[START OF Reading passage]
Magnetic reconnection classifier for Gkeyll simulations on 2D domains
The following command should be run once on checkers
to create a virtual environment that has access to pytorch and pgkyl
(postgkyl).
Note, the git clone
commands below use the ssh protocol. Please check that you have ssh keys configured on GitHub.
mkdir nsfCssiMlClassifier
pushd nsfCssiMlClassifier
#create an script that loads the needed pytorch modules,
#sets PYTHONPATH, and rcRoot to the working directory
cat << EOF > envPyTorch.sh
export PYTHONPATH=\$PYTHONPATH:$PWD/pgkylFrontEnd
module use /opt/scorec/spack/rhel9/v0222_2/lmod/linux-rhel9-x86_64/Core/
module load gcc/13.2.0-4eahhas mpich/4.2.3-q4swqut
module load py-torch/2.5.1-un62ppx py-torchvision/0.20.1-hnf42ha
export rcRoot=$PWD
EOF
#load the modules
source envPyTorch.sh
#setup a virtual environment to install pgkyl into
python -m venv pgkyl
source pgkyl/bin/activate
git clone [email protected]:scorec/reconClassifier.git
git clone -b cws/scorec [email protected]:scorec/pgkylFrontEnd.git
pip install --upgrade pip
pip install torchvision
git clone [email protected]:ammarhakim/postgkyl.git
pushd postgkyl
pip install -e .[adios,test]
pytest # all tests should pass
popd
If there were no problems, then the last line of output from the above commands will contain the following (with a slightly different time):
==== 31 passed, 1 skipped in 6.10s ====
create a bash script to run a test with two epochs and a small subset of the training data ('frames')
[END OF Reading passage]
[START OF Dataset extract]
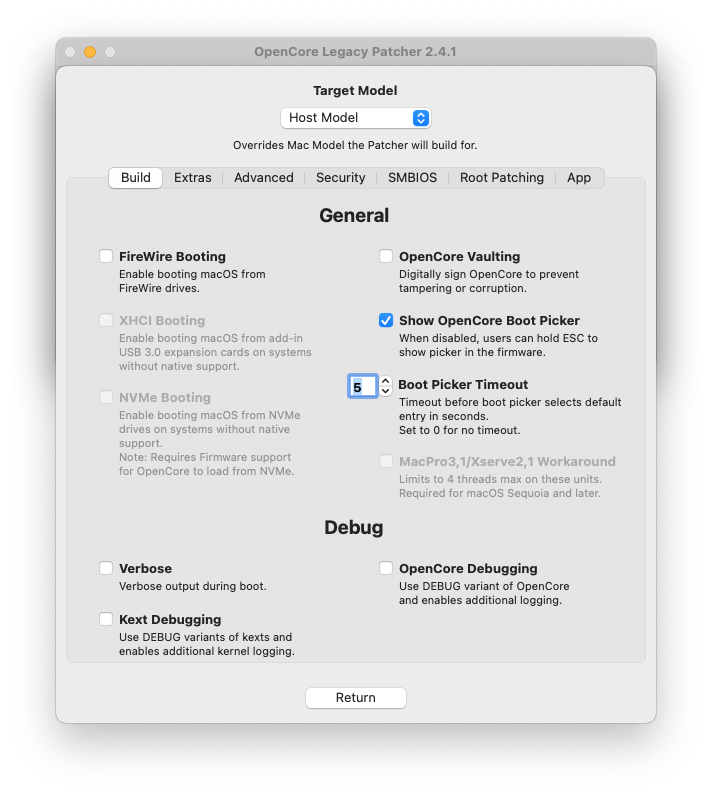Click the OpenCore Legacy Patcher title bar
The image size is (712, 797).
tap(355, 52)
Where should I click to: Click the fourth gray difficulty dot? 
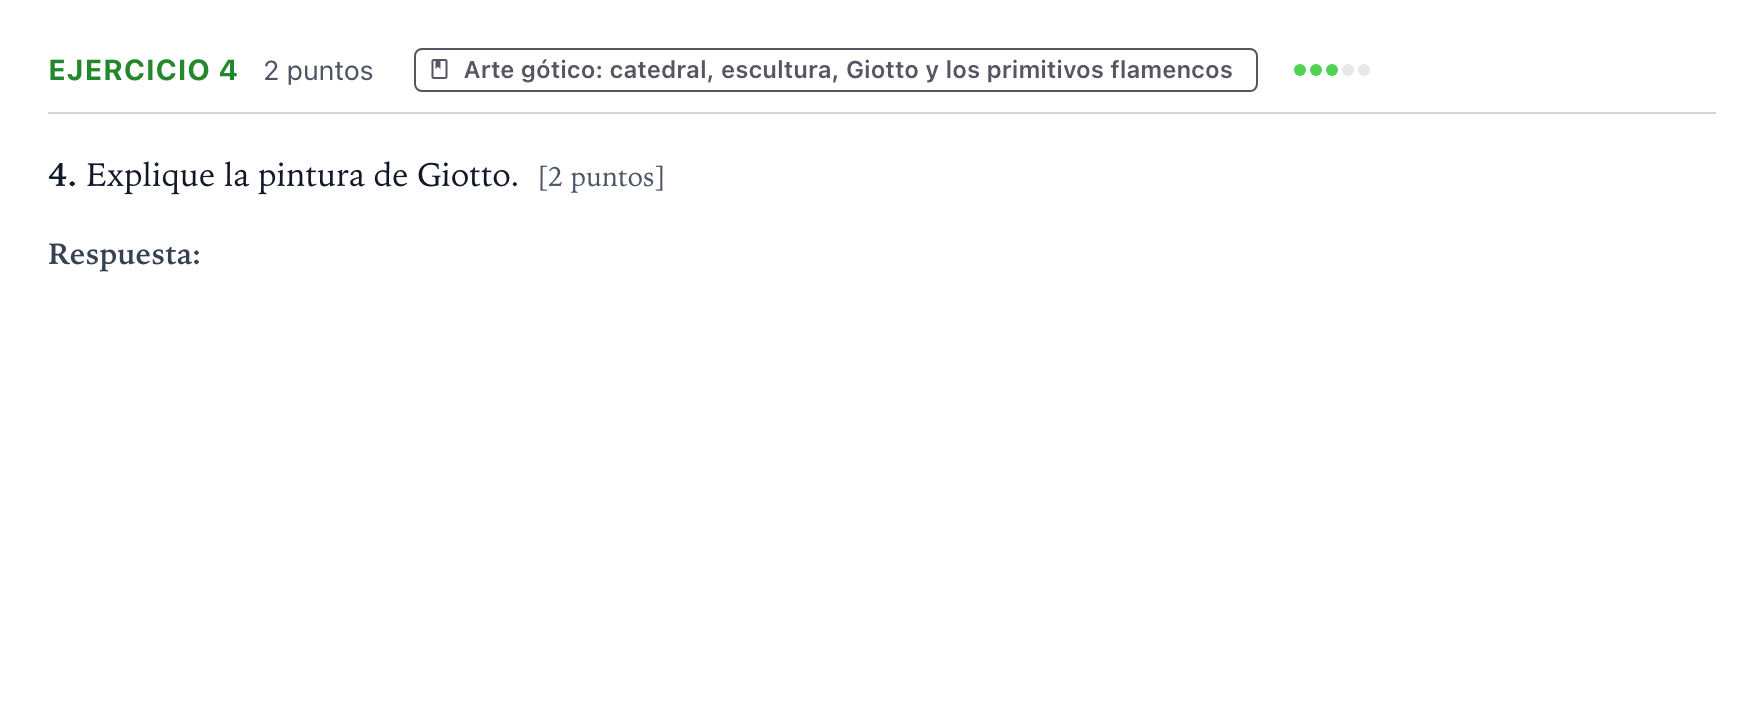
[END OF Dataset extract]
[Task requirements]
A: In the classifier setup instructions, rewrite the paragraph beginning "Note, the git clone" as a single shorter sentence that keeps its main facts.
B: Reproduce the stretch of the classifier setup instructions from "Magnetic reconnection classifier" through "configured on GitHub.".
The material is separate from the classifier setup instructions.

[Solutions in order]
A: The git clone commands use the ssh protocol; confirm that ssh keys are configured on GitHub.

B:
Magnetic reconnection classifier for Gkeyll simulations on 2D domains
The following command should be run once on checkers
to create a virtual environment that has access to pytorch and pgkyl
(postgkyl).
Note, the git clone
commands below use the ssh protocol. Please check that you have ssh keys configured on GitHub.